*** RECORDS SHOWN ***
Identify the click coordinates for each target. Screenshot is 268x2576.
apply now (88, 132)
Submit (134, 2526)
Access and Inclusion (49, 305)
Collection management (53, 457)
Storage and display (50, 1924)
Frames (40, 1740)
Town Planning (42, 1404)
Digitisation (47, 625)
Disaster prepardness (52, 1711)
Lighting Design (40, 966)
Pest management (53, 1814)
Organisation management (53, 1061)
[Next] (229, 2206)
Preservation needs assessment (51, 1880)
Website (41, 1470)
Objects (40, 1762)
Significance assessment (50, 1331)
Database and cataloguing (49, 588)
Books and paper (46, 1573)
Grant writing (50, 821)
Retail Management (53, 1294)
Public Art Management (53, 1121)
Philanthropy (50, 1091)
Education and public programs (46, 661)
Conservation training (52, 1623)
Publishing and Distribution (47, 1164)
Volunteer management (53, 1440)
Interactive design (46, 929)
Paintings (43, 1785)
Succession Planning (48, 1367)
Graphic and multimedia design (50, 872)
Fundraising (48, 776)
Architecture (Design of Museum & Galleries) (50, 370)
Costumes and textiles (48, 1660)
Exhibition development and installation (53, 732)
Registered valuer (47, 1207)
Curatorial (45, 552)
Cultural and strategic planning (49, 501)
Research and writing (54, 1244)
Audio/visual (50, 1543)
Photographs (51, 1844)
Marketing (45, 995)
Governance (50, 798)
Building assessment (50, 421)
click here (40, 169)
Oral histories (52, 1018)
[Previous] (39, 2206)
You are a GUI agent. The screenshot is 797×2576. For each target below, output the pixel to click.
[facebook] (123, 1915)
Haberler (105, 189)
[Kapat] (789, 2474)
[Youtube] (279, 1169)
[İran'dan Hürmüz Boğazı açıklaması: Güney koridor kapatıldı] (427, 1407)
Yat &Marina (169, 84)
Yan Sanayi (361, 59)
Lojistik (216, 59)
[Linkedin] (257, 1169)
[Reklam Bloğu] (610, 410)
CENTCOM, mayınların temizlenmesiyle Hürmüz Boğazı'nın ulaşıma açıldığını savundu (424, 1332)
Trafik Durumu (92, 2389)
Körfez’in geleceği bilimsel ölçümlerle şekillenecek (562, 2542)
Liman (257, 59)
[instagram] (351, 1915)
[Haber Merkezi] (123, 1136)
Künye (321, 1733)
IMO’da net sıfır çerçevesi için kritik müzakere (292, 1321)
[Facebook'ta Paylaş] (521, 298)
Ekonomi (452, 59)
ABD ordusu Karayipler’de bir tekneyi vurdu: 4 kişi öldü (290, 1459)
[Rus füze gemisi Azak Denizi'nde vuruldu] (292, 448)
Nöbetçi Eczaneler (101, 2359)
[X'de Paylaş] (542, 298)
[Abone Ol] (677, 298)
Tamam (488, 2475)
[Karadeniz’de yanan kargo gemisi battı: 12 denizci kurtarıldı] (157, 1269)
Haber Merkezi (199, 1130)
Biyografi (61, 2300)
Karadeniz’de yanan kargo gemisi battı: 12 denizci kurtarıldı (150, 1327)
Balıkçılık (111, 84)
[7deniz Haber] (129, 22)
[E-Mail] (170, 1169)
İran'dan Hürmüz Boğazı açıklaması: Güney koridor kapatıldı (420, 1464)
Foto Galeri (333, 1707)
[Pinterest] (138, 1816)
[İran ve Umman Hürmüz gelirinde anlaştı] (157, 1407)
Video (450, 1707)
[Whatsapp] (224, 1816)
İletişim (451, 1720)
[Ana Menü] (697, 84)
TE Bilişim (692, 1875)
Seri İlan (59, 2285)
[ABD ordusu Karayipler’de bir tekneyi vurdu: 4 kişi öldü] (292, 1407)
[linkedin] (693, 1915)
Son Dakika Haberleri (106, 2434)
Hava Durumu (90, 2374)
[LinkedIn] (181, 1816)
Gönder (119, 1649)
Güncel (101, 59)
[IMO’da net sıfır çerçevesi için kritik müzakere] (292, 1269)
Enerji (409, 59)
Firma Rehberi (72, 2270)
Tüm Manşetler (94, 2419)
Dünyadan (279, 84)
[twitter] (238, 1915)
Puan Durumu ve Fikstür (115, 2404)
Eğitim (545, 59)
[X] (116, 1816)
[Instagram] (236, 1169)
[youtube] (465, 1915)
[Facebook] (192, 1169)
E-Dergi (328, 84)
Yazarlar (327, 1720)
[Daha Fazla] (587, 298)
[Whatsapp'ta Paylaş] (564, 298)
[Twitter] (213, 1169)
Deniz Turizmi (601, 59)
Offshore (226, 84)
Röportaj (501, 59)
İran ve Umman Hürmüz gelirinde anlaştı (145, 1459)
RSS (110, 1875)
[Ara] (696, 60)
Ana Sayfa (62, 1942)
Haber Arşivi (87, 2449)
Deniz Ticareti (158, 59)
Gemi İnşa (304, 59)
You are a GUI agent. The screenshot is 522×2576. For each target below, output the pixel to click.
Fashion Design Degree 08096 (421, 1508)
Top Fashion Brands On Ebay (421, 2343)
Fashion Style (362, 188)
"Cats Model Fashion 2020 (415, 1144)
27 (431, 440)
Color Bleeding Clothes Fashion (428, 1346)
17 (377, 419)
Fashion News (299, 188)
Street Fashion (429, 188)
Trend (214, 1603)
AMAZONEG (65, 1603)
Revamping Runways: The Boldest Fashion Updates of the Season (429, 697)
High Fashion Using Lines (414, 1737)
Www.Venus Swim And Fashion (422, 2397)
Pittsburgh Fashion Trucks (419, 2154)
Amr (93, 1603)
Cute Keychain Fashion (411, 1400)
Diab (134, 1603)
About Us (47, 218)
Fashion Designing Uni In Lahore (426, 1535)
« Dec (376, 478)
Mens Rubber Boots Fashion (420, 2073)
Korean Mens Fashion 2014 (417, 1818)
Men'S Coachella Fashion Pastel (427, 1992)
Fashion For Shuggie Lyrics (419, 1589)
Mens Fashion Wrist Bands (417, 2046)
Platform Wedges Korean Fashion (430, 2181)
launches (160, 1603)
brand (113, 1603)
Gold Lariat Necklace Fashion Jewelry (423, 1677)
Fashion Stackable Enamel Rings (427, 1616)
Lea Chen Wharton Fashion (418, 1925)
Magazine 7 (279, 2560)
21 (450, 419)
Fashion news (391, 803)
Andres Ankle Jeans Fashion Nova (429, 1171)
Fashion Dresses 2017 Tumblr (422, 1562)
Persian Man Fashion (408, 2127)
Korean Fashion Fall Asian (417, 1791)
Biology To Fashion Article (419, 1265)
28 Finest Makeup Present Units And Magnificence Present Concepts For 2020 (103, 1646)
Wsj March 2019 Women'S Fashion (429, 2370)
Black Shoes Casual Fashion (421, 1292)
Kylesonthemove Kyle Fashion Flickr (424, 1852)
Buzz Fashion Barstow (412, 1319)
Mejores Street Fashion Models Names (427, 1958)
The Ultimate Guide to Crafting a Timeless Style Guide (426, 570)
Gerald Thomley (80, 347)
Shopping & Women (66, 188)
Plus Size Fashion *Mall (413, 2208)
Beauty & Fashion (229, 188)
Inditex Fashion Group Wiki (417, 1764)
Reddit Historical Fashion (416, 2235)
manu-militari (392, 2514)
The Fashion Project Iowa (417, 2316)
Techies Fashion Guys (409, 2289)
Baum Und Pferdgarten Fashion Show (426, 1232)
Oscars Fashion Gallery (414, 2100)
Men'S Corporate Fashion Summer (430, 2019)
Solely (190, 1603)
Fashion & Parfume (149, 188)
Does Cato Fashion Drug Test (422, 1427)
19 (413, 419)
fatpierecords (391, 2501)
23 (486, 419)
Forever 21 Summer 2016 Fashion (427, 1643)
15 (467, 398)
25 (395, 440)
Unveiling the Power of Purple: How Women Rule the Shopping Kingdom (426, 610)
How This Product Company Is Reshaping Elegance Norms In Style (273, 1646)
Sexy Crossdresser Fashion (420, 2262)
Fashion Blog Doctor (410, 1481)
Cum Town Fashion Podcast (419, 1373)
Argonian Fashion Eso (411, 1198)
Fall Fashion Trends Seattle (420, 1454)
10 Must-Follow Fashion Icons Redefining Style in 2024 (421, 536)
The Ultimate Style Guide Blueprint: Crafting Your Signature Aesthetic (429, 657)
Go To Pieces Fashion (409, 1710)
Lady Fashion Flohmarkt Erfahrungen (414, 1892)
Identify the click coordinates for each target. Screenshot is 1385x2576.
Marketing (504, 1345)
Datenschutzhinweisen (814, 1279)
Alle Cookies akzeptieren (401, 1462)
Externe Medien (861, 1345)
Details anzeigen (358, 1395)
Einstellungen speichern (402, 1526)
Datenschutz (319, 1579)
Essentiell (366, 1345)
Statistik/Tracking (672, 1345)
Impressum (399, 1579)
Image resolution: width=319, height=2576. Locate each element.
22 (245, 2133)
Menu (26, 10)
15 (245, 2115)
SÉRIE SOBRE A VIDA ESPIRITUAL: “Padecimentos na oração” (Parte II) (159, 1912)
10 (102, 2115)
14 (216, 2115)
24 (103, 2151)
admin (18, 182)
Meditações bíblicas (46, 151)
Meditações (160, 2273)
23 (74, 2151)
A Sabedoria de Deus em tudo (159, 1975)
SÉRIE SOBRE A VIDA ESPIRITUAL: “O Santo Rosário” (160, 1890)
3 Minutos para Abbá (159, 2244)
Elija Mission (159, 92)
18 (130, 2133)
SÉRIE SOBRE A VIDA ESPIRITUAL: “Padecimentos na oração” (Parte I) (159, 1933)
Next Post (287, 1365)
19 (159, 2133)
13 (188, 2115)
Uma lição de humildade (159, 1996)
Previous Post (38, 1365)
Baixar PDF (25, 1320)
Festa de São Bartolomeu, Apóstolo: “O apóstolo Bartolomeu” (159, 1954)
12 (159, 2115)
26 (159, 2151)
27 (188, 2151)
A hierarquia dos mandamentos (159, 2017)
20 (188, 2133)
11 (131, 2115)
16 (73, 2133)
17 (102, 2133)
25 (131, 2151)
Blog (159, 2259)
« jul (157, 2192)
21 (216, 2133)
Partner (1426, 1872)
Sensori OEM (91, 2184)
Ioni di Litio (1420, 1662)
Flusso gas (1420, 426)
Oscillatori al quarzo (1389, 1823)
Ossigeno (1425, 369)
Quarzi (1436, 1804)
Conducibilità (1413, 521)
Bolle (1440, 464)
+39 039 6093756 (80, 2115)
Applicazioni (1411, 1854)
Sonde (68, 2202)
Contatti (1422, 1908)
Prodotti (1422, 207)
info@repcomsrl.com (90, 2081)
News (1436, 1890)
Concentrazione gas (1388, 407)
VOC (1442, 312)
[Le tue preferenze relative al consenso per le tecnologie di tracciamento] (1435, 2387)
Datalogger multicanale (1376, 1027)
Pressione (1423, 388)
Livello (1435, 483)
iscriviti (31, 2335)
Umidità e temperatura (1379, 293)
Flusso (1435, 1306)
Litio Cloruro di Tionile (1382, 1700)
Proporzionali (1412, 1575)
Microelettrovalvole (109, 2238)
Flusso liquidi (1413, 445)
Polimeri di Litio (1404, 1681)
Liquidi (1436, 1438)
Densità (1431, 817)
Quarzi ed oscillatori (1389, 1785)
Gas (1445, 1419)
*** End of RECORDS SHOWN ***
Repeat word for word the lines above that run from the line containing "Interactive design (46, 929)" through the line containing "Tamam (488, 2475)", both ends included, and nothing else.

> [EXERCISE RESPONSE]:
Interactive design (46, 929)
Paintings (43, 1785)
Succession Planning (48, 1367)
Graphic and multimedia design (50, 872)
Fundraising (48, 776)
Architecture (Design of Museum & Galleries) (50, 370)
Costumes and textiles (48, 1660)
Exhibition development and installation (53, 732)
Registered valuer (47, 1207)
Curatorial (45, 552)
Cultural and strategic planning (49, 501)
Research and writing (54, 1244)
Audio/visual (50, 1543)
Photographs (51, 1844)
Marketing (45, 995)
Governance (50, 798)
Building assessment (50, 421)
click here (40, 169)
Oral histories (52, 1018)
[Previous] (39, 2206)
You are a GUI agent. The screenshot is 797×2576. For each target below, output the pixel to click.
[facebook] (123, 1915)
Haberler (105, 189)
[Kapat] (789, 2474)
[Youtube] (279, 1169)
[İran'dan Hürmüz Boğazı açıklaması: Güney koridor kapatıldı] (427, 1407)
Yat &Marina (169, 84)
Yan Sanayi (361, 59)
Lojistik (216, 59)
[Linkedin] (257, 1169)
[Reklam Bloğu] (610, 410)
CENTCOM, mayınların temizlenmesiyle Hürmüz Boğazı'nın ulaşıma açıldığını savundu (424, 1332)
Trafik Durumu (92, 2389)
Körfez’in geleceği bilimsel ölçümlerle şekillenecek (562, 2542)
Liman (257, 59)
[instagram] (351, 1915)
[Haber Merkezi] (123, 1136)
Künye (321, 1733)
IMO’da net sıfır çerçevesi için kritik müzakere (292, 1321)
[Facebook'ta Paylaş] (521, 298)
Ekonomi (452, 59)
ABD ordusu Karayipler’de bir tekneyi vurdu: 4 kişi öldü (290, 1459)
[Rus füze gemisi Azak Denizi'nde vuruldu] (292, 448)
Nöbetçi Eczaneler (101, 2359)
[X'de Paylaş] (542, 298)
[Abone Ol] (677, 298)
Tamam (488, 2475)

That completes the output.